-- WORK ORDER --
In the listing below, print exactly the lines between the line holding "Modul 6: Das" and the line holding "[Zur Startseite gehen] (611, 12)", inclusive, and no more.

-- EXERCISE INPUTS --
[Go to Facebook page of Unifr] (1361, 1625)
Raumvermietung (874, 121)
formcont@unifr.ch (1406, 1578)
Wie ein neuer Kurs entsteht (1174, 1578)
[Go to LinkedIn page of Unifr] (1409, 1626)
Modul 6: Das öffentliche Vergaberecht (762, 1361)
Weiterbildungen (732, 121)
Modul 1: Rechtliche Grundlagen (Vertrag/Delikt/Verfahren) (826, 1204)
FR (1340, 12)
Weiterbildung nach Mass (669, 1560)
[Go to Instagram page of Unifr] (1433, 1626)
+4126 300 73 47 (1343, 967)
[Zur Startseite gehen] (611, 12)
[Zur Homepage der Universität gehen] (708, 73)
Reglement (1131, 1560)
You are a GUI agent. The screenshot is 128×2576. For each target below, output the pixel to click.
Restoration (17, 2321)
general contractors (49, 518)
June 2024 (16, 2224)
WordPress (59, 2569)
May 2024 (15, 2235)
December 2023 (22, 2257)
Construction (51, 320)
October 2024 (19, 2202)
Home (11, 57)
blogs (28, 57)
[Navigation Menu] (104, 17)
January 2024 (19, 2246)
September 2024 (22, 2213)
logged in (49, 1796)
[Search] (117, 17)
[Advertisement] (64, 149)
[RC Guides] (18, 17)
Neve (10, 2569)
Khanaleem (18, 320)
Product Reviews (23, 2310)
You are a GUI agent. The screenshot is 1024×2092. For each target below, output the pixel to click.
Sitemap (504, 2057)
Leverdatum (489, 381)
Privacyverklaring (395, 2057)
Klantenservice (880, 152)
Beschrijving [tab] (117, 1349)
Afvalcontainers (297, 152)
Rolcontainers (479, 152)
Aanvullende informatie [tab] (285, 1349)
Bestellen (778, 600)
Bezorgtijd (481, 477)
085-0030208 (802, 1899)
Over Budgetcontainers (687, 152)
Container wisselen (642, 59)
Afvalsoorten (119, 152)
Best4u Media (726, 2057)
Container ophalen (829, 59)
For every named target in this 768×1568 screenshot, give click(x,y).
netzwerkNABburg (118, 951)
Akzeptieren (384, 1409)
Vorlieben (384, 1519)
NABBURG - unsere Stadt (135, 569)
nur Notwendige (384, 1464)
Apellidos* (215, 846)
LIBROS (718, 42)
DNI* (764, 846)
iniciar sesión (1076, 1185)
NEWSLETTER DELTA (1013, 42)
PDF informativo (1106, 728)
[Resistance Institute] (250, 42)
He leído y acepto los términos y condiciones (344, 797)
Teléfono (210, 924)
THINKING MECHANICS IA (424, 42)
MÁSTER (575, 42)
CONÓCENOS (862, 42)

-- RESULT FOR THIS EXERCISE --
Modul 6: Das öffentliche Vergaberecht (762, 1361)
Weiterbildungen (732, 121)
Modul 1: Rechtliche Grundlagen (Vertrag/Delikt/Verfahren) (826, 1204)
FR (1340, 12)
Weiterbildung nach Mass (669, 1560)
[Go to Instagram page of Unifr] (1433, 1626)
+4126 300 73 47 (1343, 967)
[Zur Startseite gehen] (611, 12)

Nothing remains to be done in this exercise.